The US National Oceanic and Atmospheric Administration (NOAA) has confirmed that last month was the hottest June ever recorded, following a monthly pattern set in the previous four. The period from January to June period saw the warmest combined global land and ocean surface temperatures since 1880, the NOAA said.

That puts 2010 on course to eclipse 1998 as the hottest year on record and scientists will probably have a good idea after the end of the Northern Summer in September. This is also the month that the seasonal Arctic ice-melt peaks, another key measure of global warming. By July 1 this year, ice retreat had already surpassed that of any previous year putting 2010 on a course to exceed the record retreat of 2007.

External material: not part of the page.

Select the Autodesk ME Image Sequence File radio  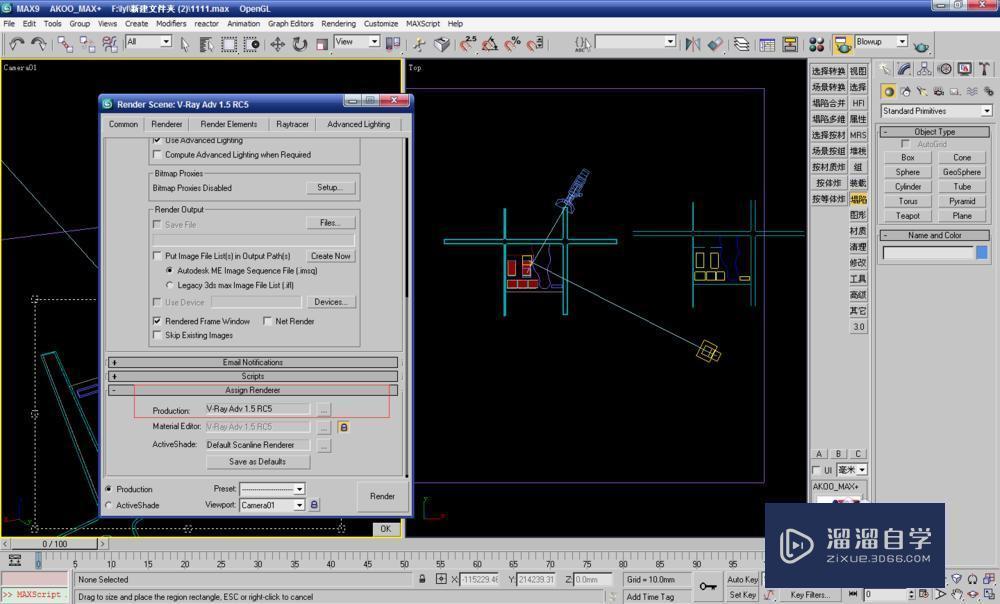169,268
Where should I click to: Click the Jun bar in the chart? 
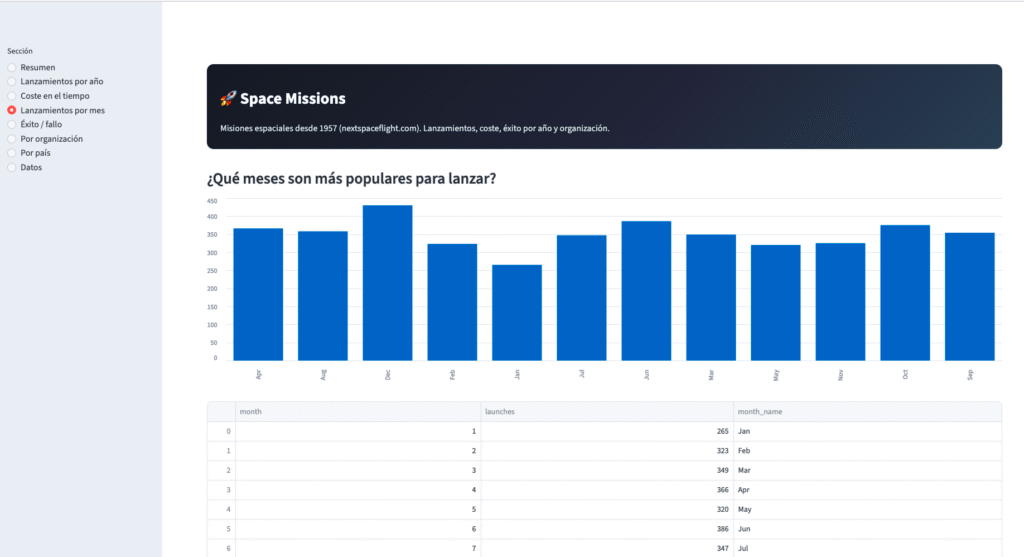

The cyclical El Nino weather pattern which warms the Pacific Ocean is major factor contributing to the record years – 1998 and 2010 corresponding with such events.
Climate scientists say that distilling evidence of long-term global warming from seasonal and cyclical variability is very difficult and can’t be done by comparing individual years, only trends across decades or more.

To this end, the latest NOAA data shows June was the 304th consecutive month with a global surface temperature above the average over the last century. That’s a period of 25 years. This decade, 2000-2010, is also the warmest decade on record, and the ten warmest years recorded since 1900 have all occurred in the last 15 years.